Obesity-induced metabolic disorders can result in an increase in systemic inflammation, which can potentially propagate and induce neuroinflammation [17, 137]. There are increased levels of palmitic acid in the plasma of obese individuals. Hypothalamus, a brain region with a key role in the regulation of energy balance, food intake, insulin sensitivity and glucose homeostasis, has the greatest susceptibility to changes in the amount of palmitic acid derived from diets [138]. In rodent models of obesity, the hypothalamus has the highest amount of palmitic acid accumulation under HFD [138, 139, 140]. Mice with exposure to 16 weeks of HFD have decreased protein levels of Beclin-1 and LC3-II along with increased levels of p62, indicating reduced autophagic flux in the hypothalamus [141]. In addition, there is increased inflammation and ER stress as indicated by increased IKKβ/NF-kB activation and EIF2α expression [141]. This trend is also observed in mice hippocampus [142, 143, 144] where HFD feeding induced accumulation of LC3, Atg3, Beclin1 and p62 in the hippocampus indicative of reduced autophagic flux, leading to hippocampal amyloidosis [142]. HFD feeding also increased the activation of microglia and astrocytes, and increased NLRP3 inflammasome levels, leading to neuroinflammation [144].
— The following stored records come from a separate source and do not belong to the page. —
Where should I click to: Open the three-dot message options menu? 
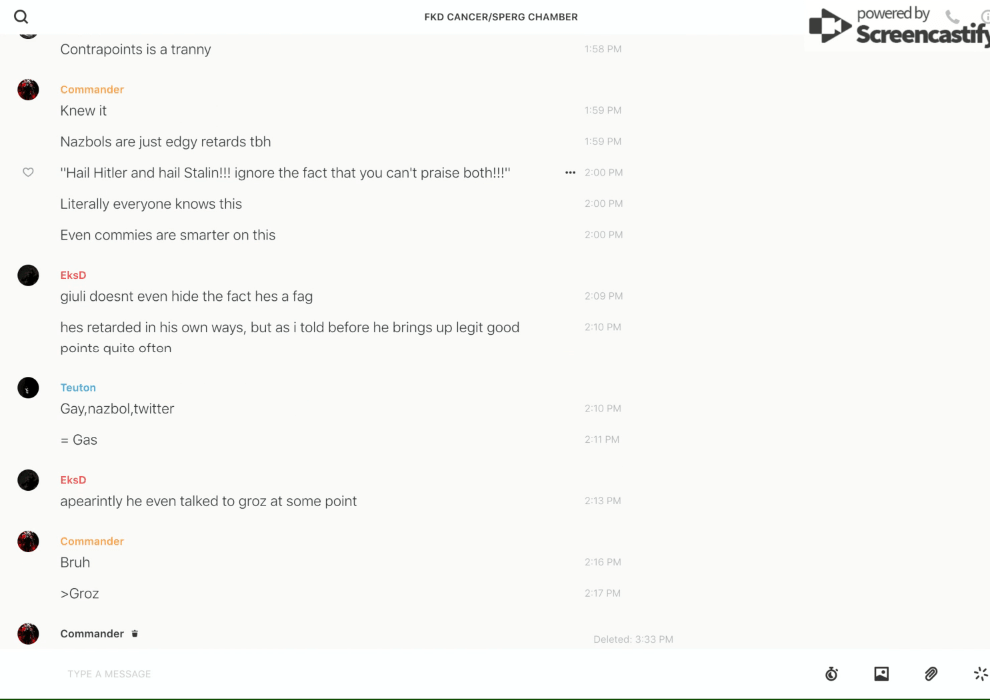tap(570, 173)
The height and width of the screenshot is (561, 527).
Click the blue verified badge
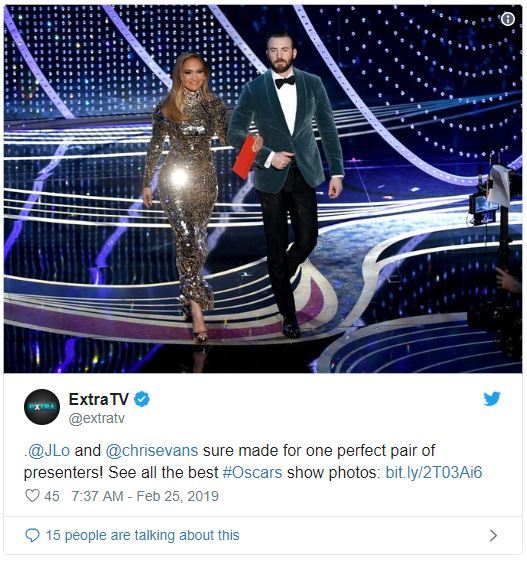142,399
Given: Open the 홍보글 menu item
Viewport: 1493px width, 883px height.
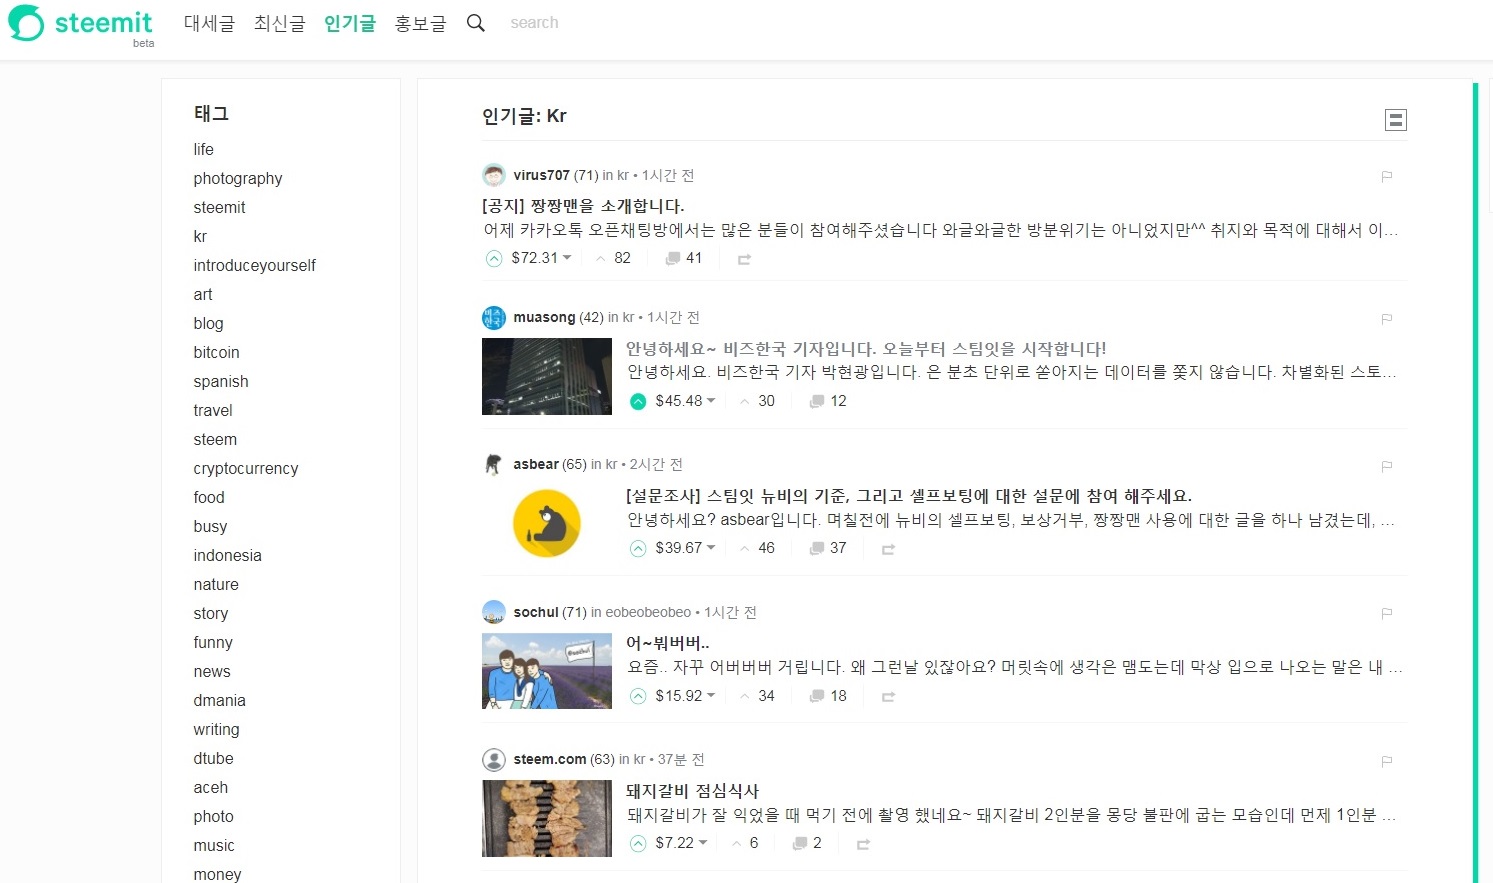Looking at the screenshot, I should click(x=420, y=23).
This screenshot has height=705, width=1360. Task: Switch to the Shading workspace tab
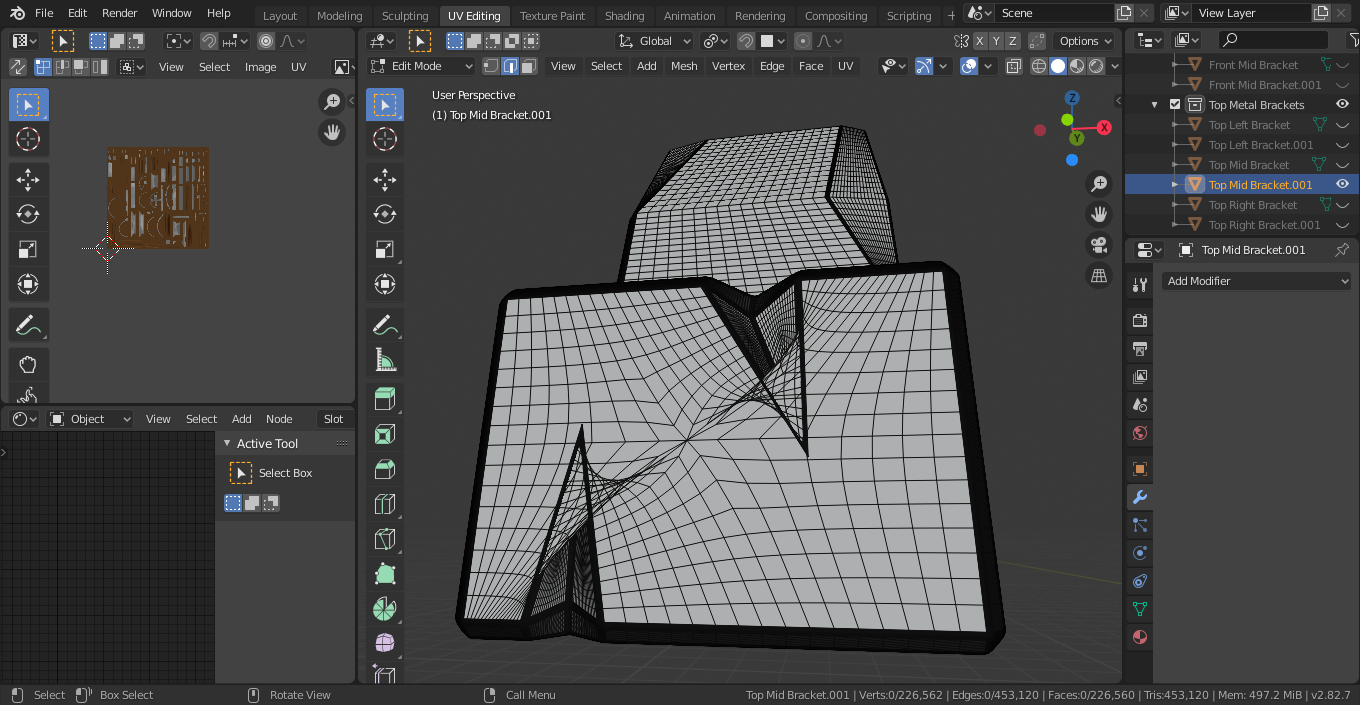[x=624, y=16]
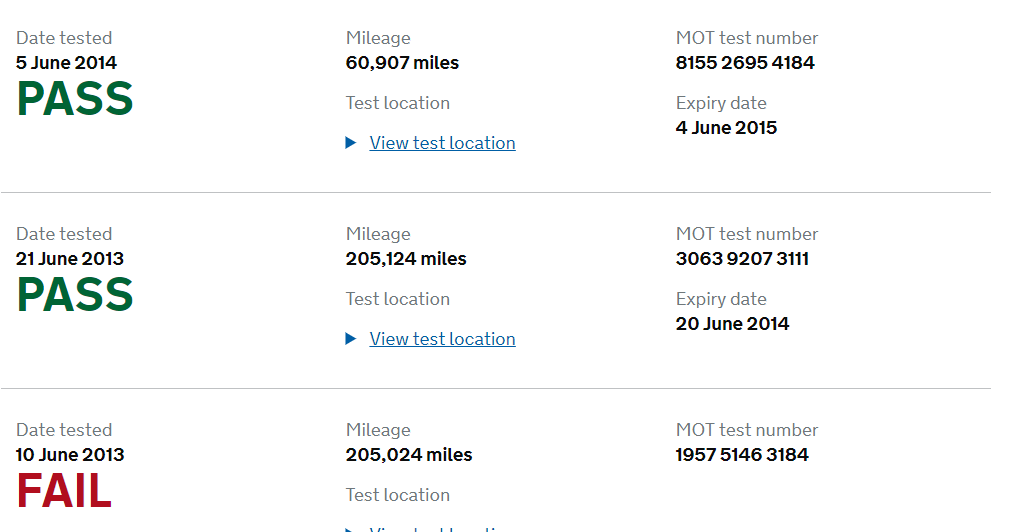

Exposure of embryonic mouse hypothalamus cell line, N43-5, to palmitate resulted in the activation of free fatty acid receptor 1 leading to decreased autophagic flux, leading to insulin resistance [139]. In another study, palmitate treatment to N43-5 resulted in LC3 accumulation and lowered its co-localization with LAMP1 indicating impairment of autophagosome-lysosome fusion, potentially due to reduced lysosomal acidification, leading to increased neuroinflammation [138]. Palmitate treatment to other neuronal cell lines such as CLU-189 [141] and BV2 [142] have also shown reduction in autophagic flux. In cholesterol-enriched SH-SY5Y cells and primary neurons, high intracellular cholesterol levels stimulated mitochondrial PINK1 accumulation and mitophagosomes formation, indicative of reduced autophagic flux [145]. This trend is also seen in an AD mouse model [145].

Dietary supplementation with unsaturated fatty acids and exercise have demonstrated restorative effects in brain cells under obesity or lipotoxicity. Using Fat-1 transgenic mice which produces endogenous levels of n-3 polyunsaturated fatty acids, it was shown that there is an increased expression of ATG7 and LC3II, as well as reduced p62, indicative of increased autophagic flux in the hypothalamus [146]. Oleic acid ameliorates the impairment in fusion between autophagosomes and lysosomes within mHypoE-43/5 neuronal cells under palmitate treatment [147]. Autophagic function was also restored in the brain of obese rats after weight maintenance following short-term caloric restriction, long-term caloric restriction, and long-term exercise [148]. In addition, GLP-1 mimetic exendin-4 enhances autophagy and protects against T2D-induced apoptosis. It increases cortical GLP-1 and IGF-1 levels in mice and activates PKA and PI3K/Akt signaling pathways, leading to upregulation of autophagy and lysosomal markers such as Atg7 and LAMP-1, thereby reducing apoptotic cell death [149]. Other therapeutic agents that restore autophagic and cellular function in CNS cells under obesity have been reviewed elsewhere [150, 151].